The experimental results of efficiency on LUBM datasets.

Query Speed. We select four type-related queries from the 14 test queries that LUBM offers: Q1 directly refers to the type information of UndergraduateStudent, Q2 refers to the type information of GraduateStudent with some filtering conditions, Q3 assumes the subClassOf relationship between Professor and its subclasses. It is obvious that class Professor has a wide hierarchy. Q4 assumes the subClassOf relationship between Person and its subclasses.
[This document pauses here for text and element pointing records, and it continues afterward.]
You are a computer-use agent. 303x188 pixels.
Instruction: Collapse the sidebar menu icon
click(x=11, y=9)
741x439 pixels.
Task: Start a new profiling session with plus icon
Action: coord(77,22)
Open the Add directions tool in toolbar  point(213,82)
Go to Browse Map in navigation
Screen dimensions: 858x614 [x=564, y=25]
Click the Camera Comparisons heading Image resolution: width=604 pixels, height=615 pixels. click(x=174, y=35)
Similarly, class Person features a deep and wide hierarchy.

We compare the basic storage scheme with the optimized storage scheme, and the execution time results of Q1, Q2, Q3, and Q4 are shown in Fig. 10. When changing the size of datasets from LUBM1 to LUBM5, query times of these two schemes have increased. Meanwhile, it can be observed that the optimized version has better query efficiency on all 4 queries. Compared with the basic version, the average query time of the optimized version is reduced from 23.24% to 40.33%.

6 Conclusion

This paper proposes a unified storage scheme for both RDF and property graphs and introduces the concept of ontology to reflect the hierarchical relationships between RDF classes. A prototype system of our storage scheme is designed and implemented based on AgensGraph. Extensive experiments on the LUBM benchmark datasets verify the effectiveness and efficiency of our storage scheme.